La dupla creativa formada por Javier Ambrossi y Javier Calvo ha vuelto a captar la atención internacional. Su más reciente trabajo, La bola negra, presentado en el Festival de Cannes, se nutre de una obra teatral que marcó un antes y un después en la escena española: La piedra oscura, escrita por el dramaturgo Alberto Conejero y dirigida en 2015 por Pablo Messiez.

El origen del drama
La pieza de Conejero logró generar un renovado interés por la memoria histórica. A través de un encuentro ficticio pero profundamente humano, el autor explora la relación entre un teniente republicano y un soldado del bando nacional. La obra se distingue por abordar el legado de figuras que, como Rafael Rodríguez Rapún, quedaron fuera del relato oficial de la historia española.
La acción de La piedra oscura transcurre en una habitación de un hospital militar cerca de Santander. Allí, Rafael Rodríguez Rapún vive sus últimos momentos bajo la vigilancia de Sebastián, un joven e inexperto soldado del bando contrario. La clave de la obra es que se inspira en un personaje real: Rodríguez Rapún, identificado como “el más hondo amor de Lorca”. Sin embargo, el texto ficciona el encuentro nocturno con Sebastián para resaltar la dimensión humana y moral de la tragedia. El autor no busca el enfrentamiento, sino mostrar la capacidad de dos enemigos para reconocerse y comprenderse en medio de una guerra.
Reivindicación de la memoria
La creación de La piedra oscura se basó en un minucioso trabajo de documentación, combinando investigación histórica con testimonios directos, como el del hermano menor de Rodríguez Rapún.
El texto también está marcado por el legado que Federico García Lorca confió a Rodríguez Rapún: tres obras —Así que pasen cinco años, El público y Comedia sin título— y unos poemas. La custodia de estos materiales simboliza la “memoria colectiva que hay que preservar”, según destacó el propio Conejero.
El dramaturgo ha insistido en su reivindicación de la memoria histórica, considerándola un espacio de justicia. Sostiene que solo desde la vivencia compartida de un relato se puede comprender el pasado y evitar su repetición. Conejero eligió como título de la obra el de un proyecto inédito de García Lorca sobre la homofobia, aportando un sentido dual: “lápida” y “paredón”, pero también “el amor que no puede decirse”.
La palabra como acto de resistencia
Conejero resalta la función del diálogo y la palabra como herramientas esenciales de transformación y entendimiento mutuo. La fuerza transformadora de la palabra estructura la dramaturgia y permite que el teatro, sin artificios, se convierta en un lugar de resistencia frente a la desmemoria.
El trasfondo histórico de la obra se sitúa entre 1936 y 1937, un periodo en que la violencia y la represión marcaron la vida y muerte tanto de Lorca como de Rodríguez Rapún.
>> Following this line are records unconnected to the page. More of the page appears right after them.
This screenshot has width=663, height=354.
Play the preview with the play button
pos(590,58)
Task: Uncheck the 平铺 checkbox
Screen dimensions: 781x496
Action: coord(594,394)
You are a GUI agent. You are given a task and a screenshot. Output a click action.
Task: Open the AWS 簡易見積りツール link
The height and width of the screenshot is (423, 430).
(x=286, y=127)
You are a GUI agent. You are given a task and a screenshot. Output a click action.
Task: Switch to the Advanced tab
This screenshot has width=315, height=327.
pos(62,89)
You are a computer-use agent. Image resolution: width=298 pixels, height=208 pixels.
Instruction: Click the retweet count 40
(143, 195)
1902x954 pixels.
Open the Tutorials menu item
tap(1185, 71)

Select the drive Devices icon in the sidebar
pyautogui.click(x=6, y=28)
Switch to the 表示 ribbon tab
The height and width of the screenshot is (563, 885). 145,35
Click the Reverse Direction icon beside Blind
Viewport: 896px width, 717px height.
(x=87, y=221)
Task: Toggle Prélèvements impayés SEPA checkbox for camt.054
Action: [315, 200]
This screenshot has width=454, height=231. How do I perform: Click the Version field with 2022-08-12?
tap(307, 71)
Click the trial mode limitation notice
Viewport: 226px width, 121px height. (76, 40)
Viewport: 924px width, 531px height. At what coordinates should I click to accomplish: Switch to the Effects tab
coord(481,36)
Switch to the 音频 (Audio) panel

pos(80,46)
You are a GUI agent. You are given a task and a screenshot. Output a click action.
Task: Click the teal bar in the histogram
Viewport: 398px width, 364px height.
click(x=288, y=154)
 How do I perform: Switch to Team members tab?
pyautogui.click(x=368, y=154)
La relación entre ambos, aunque conocida por los especialistas, ha permanecido históricamente silenciada. Ese silencio, según Conejero, forma parte de la homofobia: negar la realidad, esconder las palabras, no dar términos escritos ni verbales.

Conejero, apoyándose en el trabajo de historiadores como Ian Gibson, reconstruye el itinerario de olvido y ocultación que ha marcado la comprensión pública del significado personal y político de figuras como Lorca y Rodríguez Rapún.
Los Javis recuperan la historia
La clave literaria y emocional de la obra reside en la capacidad de Conejero para sintetizar, en una convivencia ficticia pero verosímil, la experiencia del odio, la soledad y la esperanza de reconciliación que definieron la guerra civil española. El hecho de que Rodríguez Rapún muriera un año exacto después de Lorca, el 18 de julio de 1937, tras ser herido por un bombardeo del bando nacional, aporta una dimensión de fatalidad que la ficción teatral explora y resignifica.
El desenlace de La piedra oscura no es revanchista ni busca dictar sentencia sobre el pasado. En palabras de Conejero, es un ruego explícito:
“Este país no puede estar ribeteado de muertos en sus cunetas y que los familiares tengan que financiarse ellos mismos las exhumaciones a través de asociaciones.”
Ahora, Los Javis, en colaboración con Alberto Conejero, abren su último filme precisamente con la historia que recoge La piedra oscura: la de Sebastián y Rafael Rodríguez Rapún (interpretado por Miguel Bernardeau), el carcelero y la pareja de Lorca en 1937. La segunda historia (son tres, que se abrirán como un abanico perpetuando la memoria herida), corresponderá a las cuatro páginas que Lorca dejó escritas de La bola negra. Los creadores imaginarán qué pasaría si estuviera completa. Ediciones Cátedra acaba de publicar un volumen a cargo de Emilio Peral Vega y Simone Trecca que contiene La piedra oscura, Ushua y En mitad de tanto fuego.